Precision Colorectal Cancer Screening with Polygenic Risk Score

Colorectal cancer (CRC) is the second most common cancer in women and third most common cancer in men. Genome-wide association studies have identified numerous genetic variants (SNPs) independently associated with CRC. The effects of such SNPs can be combined into a single polygenic risk score (PRS). Stratification of individuals according to PRS could be introduced to primary and secondary prevention. Our aim was to combine risk stratification of a sex-specific PRS model with recommendations for individualized CRC screening. Previously published PRS models for predicting the risk of CRC were collected from the literature. These were validated on the UK Biobank (UKBB) consisting of a total of 458 696 quality-controlled genotypes with 1810 and 1348 prevalent male cases, and 2410 and 1810 incident male and female cases. The best performing sex-specific model was selected based on the AUC in prevalent data and independently validated in the incident dataset. Using Estonian CRC background information, we performed absolute risk simulations and examined the ability of PRS in risk stratifying individual screening recommendations. The best-performing model included 91 SNPs. The C-index of the best performing model in the dataset was 0.613 (SE = 0.007) and hazard ratio (HR) per unit of PRS was 1.53 (1.47 - 1.59) for males. Respective metrics for females were 0.617 (SE = 0.006) and 1.50 (1.44 - 1.58). PRS risk simulations showed that a genetically average 50-year-old female doubles her risk by age 58 (55 in males) and triples it by age 63 (59 in males).

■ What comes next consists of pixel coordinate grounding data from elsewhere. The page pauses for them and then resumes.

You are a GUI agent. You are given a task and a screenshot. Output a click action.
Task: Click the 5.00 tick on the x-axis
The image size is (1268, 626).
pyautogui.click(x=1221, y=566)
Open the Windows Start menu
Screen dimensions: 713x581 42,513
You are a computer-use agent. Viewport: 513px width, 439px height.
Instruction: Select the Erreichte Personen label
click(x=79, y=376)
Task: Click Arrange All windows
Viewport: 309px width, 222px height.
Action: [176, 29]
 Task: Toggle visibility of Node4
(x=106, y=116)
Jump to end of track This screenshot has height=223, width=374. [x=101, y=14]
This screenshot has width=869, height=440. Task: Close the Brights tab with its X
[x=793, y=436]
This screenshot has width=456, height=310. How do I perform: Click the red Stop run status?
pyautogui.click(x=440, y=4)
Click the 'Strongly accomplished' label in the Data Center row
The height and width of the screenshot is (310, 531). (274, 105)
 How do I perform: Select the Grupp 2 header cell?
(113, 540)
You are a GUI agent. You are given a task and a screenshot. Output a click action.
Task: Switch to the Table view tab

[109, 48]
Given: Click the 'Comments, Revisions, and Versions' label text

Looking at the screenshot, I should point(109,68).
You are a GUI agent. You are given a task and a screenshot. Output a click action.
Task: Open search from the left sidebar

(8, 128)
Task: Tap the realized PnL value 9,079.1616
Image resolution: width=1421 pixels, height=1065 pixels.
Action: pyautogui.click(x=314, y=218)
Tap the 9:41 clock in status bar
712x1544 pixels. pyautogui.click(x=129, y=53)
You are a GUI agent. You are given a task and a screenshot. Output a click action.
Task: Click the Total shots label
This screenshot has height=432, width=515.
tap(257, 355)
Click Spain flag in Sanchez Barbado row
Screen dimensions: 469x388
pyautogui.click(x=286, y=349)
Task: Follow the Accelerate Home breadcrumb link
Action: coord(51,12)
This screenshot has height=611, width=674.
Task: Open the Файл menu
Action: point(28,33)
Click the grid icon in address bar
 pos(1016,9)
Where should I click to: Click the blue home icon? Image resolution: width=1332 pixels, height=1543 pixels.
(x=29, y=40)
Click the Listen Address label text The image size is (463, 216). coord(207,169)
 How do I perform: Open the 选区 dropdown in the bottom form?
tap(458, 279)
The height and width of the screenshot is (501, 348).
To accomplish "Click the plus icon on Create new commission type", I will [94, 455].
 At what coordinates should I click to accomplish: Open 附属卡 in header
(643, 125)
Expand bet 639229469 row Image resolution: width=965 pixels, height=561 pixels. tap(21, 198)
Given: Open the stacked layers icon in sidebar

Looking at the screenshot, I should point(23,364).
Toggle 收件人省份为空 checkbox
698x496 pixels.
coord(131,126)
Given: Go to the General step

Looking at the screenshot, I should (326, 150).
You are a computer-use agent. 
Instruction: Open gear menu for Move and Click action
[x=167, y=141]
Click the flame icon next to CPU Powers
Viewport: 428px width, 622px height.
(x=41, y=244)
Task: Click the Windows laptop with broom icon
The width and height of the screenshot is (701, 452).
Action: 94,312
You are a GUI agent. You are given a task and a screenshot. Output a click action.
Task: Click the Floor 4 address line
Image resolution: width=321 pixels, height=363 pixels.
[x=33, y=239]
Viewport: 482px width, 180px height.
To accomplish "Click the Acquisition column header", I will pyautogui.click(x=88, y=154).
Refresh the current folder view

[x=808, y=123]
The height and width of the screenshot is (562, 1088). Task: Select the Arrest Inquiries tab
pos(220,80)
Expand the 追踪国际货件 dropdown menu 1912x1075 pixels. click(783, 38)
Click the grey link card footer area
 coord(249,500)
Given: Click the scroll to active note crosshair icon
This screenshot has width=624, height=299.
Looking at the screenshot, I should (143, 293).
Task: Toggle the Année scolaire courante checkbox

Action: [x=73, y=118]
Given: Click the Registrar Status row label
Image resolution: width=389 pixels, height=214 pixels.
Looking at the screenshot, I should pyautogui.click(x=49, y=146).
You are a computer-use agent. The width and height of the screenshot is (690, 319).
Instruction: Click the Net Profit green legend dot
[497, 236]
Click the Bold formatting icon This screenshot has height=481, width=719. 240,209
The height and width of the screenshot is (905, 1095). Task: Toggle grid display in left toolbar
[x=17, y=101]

In addition, the best performing PRS model was able to identify individuals in one of seven groups proposed by Naber et al. for different coloscopy screening recommendation regimens. We have combined PRS-based recommendations for individual screening attendance. Our approach is easily adaptable to other nationalities by using population-specific background data of other genetically similar populations.